» SUPPLIED ENTRIES:
--

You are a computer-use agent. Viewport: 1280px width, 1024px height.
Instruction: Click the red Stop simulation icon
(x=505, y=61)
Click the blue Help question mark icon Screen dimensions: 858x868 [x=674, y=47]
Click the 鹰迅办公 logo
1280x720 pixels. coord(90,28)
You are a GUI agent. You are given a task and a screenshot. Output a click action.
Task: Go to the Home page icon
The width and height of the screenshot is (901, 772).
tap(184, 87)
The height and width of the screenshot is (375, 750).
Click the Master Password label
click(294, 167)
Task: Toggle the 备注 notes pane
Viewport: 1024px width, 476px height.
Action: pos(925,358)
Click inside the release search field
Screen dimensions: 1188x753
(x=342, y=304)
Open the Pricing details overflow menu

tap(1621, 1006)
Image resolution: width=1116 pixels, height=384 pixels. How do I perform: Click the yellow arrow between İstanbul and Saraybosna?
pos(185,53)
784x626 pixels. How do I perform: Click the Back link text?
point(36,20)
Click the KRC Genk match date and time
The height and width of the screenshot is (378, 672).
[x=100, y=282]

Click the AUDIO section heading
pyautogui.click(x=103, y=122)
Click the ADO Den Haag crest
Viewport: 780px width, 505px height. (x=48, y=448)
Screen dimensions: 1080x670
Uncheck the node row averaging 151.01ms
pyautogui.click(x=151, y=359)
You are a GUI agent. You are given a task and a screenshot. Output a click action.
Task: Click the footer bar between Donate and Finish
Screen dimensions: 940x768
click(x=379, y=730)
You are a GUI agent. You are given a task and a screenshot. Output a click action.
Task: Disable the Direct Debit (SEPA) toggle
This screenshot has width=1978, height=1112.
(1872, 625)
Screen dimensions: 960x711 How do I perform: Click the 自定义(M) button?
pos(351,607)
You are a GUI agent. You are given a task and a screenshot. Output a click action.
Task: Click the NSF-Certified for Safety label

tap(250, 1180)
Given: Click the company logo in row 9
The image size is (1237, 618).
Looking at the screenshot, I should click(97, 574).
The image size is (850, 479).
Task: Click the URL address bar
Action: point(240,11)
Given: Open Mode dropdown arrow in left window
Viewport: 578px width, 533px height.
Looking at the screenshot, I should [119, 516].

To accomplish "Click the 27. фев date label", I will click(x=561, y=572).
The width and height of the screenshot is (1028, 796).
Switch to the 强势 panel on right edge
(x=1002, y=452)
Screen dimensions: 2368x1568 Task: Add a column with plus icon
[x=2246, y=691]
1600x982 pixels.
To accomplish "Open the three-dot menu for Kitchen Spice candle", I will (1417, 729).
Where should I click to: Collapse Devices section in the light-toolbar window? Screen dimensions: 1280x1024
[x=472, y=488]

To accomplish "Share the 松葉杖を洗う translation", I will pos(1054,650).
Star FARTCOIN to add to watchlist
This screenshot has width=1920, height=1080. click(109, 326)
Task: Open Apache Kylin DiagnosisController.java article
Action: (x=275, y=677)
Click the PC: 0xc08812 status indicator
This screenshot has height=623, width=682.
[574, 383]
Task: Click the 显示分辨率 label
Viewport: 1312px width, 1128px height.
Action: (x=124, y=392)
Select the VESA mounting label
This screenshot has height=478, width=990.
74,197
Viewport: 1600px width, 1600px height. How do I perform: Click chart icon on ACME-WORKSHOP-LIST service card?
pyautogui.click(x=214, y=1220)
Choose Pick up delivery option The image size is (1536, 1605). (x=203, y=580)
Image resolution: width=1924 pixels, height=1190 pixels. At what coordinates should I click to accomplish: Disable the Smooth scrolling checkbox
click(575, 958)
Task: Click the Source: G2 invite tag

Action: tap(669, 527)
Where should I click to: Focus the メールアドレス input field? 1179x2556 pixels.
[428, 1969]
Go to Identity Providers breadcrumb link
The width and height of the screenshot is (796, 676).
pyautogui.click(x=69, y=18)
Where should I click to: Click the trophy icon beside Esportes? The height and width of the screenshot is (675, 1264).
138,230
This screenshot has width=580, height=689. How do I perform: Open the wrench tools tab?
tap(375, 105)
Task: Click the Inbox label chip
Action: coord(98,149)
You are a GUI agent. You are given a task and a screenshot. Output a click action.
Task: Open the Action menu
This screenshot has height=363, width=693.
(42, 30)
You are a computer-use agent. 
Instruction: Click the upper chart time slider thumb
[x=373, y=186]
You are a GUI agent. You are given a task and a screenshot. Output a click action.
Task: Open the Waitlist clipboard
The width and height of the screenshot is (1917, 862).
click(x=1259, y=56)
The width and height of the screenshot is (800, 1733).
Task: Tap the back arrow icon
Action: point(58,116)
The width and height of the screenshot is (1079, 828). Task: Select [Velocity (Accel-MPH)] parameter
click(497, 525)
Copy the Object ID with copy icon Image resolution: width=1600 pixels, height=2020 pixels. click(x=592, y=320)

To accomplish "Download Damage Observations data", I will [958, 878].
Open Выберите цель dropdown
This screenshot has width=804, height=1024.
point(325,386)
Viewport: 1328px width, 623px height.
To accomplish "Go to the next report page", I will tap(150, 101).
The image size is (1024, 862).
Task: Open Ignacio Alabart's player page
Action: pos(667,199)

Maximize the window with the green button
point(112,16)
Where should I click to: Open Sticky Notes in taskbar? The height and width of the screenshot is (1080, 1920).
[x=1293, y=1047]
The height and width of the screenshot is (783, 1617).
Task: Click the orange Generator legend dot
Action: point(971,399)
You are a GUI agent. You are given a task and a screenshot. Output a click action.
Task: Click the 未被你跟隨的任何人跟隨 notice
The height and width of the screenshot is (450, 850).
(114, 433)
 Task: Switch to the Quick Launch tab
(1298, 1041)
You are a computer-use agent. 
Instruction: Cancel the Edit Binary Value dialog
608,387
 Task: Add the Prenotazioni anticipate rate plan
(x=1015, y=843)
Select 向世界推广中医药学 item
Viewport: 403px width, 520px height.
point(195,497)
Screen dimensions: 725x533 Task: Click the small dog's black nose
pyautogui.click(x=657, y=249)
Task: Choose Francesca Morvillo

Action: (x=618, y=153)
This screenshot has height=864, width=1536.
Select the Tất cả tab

--

» PROBLEM:
Count the lines in the items above that contain the word "perform". Give only the number.

» CORRECT OUTPUT:
5